Voy a contar un par de anécdotas, a ver si a alguien le resultan familiares:

  • Un día tengo una discusión con una persona y esta me insulta con palabras gruesas (no hace falta que cite ninguna, ¿no?) e incluso me agrede físicamente (un empujón, un golpe,…). Termina la discusión, me voy a casa y no puedo dejar de pensar en el incidente. Varios días después (aunque no volví a ver a esa persona) me sorprendo pensando cosas como: “… si le hubiera dicho esto”,  “menudo c***ón”,  “como lo vuelva a ver se entera”,  “¿cómo se atreve?”,  “ya verás en la siguiente …”.
  • Otro día estoy haciendo ejercicio o partipando en alguna competición deportiva. Llegado un punto el cansancio me invade, me duelen las piernas, me cuesta respirar, llevo más de una hora corriendo,… Y aquí empiezo a pensar: “no puedo más”, “esto es una barbaridad”, “tengo que dejarlo”, “no voy a poder”,…

A mi, la verdad, es que nunca me pasó nada parecido, pero lo pongo solo como ejemplo :-).

En estos dos casos podemos distinguir el dolor del sufrimiento. El dolor existe, está ahí, forma parte de la vida y es inevitable (1). En estos dos ejemplos el dolor ocurre: un golpe, una agresión y el dolor que produce realizar un ejercicio físico.

Otra cosa distinta es el sufrimiento que está provocado por mi interpretación de los hechos, por lo que me cuento, por la actitud con la que me enfrento al dolor (y, por extensión, a la vida).

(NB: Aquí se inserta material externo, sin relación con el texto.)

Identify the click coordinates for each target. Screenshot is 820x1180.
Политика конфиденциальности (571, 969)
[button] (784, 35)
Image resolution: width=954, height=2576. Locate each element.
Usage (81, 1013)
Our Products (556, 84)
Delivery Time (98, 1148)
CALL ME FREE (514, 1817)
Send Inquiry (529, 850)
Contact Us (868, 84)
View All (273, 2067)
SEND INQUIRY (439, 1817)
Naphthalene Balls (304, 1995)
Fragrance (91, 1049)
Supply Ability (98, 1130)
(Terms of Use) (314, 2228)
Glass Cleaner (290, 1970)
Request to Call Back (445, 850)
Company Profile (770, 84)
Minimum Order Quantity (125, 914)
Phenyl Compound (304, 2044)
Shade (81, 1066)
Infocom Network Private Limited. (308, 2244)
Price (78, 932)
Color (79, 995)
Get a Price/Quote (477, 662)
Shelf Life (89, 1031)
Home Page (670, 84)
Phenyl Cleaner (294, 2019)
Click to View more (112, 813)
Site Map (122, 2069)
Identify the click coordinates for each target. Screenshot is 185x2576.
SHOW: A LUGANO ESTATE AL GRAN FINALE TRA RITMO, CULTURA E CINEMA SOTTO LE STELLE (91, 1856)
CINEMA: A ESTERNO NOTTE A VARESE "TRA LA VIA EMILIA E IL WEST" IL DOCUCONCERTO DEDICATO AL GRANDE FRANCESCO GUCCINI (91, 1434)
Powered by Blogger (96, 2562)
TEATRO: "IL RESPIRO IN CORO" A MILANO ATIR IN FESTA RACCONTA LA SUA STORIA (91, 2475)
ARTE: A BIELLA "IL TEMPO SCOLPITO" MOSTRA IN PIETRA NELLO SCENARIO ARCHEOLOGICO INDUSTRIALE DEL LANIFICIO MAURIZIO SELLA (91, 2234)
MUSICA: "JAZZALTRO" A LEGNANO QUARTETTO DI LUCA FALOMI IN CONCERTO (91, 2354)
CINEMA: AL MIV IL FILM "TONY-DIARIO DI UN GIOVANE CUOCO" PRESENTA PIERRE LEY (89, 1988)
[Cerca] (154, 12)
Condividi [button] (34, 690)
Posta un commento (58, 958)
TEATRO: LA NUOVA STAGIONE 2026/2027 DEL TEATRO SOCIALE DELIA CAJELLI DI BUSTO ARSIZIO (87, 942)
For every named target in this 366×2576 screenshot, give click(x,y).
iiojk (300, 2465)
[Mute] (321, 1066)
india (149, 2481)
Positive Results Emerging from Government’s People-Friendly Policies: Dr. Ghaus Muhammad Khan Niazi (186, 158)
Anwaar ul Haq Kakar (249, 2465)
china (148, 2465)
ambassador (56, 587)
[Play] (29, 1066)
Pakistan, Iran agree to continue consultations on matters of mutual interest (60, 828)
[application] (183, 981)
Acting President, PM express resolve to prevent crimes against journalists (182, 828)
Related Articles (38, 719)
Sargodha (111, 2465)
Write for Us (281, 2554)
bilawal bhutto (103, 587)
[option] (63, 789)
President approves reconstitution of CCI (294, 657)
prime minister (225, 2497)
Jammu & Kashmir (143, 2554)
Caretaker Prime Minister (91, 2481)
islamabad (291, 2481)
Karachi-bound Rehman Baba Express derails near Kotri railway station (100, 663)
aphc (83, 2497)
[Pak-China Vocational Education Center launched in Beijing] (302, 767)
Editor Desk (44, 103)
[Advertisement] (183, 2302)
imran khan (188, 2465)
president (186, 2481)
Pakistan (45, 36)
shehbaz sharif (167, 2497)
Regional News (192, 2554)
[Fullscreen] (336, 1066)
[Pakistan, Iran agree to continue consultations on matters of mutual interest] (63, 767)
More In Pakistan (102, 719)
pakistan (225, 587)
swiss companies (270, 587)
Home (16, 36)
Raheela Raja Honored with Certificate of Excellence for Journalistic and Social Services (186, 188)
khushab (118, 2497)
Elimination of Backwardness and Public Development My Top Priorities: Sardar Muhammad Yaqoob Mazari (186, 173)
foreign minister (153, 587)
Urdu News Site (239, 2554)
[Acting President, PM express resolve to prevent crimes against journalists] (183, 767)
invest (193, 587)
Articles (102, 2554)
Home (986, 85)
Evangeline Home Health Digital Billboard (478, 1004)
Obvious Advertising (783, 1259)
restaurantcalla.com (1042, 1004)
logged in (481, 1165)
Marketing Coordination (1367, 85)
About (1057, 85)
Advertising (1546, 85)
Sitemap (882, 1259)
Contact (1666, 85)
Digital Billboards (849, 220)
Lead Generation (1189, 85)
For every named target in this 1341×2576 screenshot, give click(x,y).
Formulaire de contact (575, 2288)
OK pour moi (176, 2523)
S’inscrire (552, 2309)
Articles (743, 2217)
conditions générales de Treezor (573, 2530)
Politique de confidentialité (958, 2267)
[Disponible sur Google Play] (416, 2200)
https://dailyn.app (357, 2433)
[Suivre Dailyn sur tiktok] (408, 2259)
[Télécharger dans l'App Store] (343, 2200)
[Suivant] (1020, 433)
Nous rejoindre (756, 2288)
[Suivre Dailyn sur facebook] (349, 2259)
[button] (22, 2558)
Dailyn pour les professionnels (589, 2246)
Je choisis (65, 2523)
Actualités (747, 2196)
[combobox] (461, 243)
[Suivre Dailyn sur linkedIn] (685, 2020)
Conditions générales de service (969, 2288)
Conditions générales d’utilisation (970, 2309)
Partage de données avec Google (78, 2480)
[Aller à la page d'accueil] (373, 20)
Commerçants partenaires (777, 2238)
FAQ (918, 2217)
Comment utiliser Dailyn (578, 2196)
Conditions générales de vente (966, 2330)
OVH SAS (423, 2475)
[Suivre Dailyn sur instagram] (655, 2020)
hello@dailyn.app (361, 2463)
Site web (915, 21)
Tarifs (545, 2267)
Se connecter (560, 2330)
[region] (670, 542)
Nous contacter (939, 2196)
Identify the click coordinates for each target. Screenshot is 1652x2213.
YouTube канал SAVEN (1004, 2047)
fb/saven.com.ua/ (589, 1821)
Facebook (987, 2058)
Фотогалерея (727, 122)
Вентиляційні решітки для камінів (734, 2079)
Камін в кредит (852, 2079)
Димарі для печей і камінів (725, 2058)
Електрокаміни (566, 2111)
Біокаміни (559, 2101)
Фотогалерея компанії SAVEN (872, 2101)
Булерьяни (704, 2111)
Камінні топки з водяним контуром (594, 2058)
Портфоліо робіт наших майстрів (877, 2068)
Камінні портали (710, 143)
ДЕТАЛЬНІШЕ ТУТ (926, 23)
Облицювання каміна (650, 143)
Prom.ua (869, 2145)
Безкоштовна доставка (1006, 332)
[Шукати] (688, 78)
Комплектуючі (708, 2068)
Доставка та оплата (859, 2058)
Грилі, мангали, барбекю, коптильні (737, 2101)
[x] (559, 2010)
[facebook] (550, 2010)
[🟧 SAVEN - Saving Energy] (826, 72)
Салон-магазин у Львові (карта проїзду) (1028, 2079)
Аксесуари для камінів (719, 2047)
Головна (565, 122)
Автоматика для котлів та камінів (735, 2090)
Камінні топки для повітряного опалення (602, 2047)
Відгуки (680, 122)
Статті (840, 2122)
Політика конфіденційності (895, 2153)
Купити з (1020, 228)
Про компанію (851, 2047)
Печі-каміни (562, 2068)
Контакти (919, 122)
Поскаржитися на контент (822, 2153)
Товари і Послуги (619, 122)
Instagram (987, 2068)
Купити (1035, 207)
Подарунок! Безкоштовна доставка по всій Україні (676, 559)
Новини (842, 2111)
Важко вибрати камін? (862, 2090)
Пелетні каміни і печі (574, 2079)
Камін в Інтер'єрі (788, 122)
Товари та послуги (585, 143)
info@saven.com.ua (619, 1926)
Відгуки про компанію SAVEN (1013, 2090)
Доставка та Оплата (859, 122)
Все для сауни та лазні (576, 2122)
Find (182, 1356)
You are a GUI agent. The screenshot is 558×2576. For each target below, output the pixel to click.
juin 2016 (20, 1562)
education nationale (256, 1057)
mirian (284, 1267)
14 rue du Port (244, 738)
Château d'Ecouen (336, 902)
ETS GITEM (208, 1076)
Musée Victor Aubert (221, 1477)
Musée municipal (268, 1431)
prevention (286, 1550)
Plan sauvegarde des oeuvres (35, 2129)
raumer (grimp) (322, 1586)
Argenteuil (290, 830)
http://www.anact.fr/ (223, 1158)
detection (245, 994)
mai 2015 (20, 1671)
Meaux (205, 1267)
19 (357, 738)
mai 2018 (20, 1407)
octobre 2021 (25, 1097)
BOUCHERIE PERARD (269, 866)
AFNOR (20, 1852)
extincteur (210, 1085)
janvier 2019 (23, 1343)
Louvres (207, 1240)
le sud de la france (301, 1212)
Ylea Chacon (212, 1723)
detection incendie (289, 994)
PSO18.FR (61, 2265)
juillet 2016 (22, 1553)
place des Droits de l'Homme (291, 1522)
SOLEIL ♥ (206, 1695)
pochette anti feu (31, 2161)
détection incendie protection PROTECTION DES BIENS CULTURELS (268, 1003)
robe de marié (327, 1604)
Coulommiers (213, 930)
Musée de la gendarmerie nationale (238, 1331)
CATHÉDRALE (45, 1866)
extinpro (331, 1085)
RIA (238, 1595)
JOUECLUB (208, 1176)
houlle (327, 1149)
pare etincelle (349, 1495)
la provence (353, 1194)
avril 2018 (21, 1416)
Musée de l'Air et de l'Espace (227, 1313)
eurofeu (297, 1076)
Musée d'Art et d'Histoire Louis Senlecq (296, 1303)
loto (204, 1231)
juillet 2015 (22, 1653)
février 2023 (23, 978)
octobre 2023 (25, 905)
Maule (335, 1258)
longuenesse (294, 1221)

Y eso depende única y exclusivamente de mi. De hecho, puede ser lo único en la vida que depende de mi, lo que nada, ni nadie puede arrancarme.

Para entender esto mejor, es recomendable citar al Dr. Viktor Frankl. Este médico austriaco tuvo la desgracia de conocer dosis inimaginables de dolor. En 1942 fue deportado (junto con sus padres, mujer, hermano y cuñada) a un campo de exterminio nazi. Hasta su liberación (en 1945) pasó por cuatro campos, entre ellos los tristemente famosos de Dachau y Auschwitz. Toda su familia fue asesinada en ese periodo y fruto de su experiencia escribió en 1946 un libro llamado “El hombre en busca de sentido” (2). En este libro desarrolló su teoria de La voluntad de Sentido y puso las bases a una nueva corriente en psicoterapia (la logoterapia). Una de sus enseñanzas básicas se resume en esta frase:

Al hombre se le puede arrebatar todo excepto una cosa: su libertad para elegir la actitud que va a adoptar para enfrentar cualquier situación y decidir su propio camino.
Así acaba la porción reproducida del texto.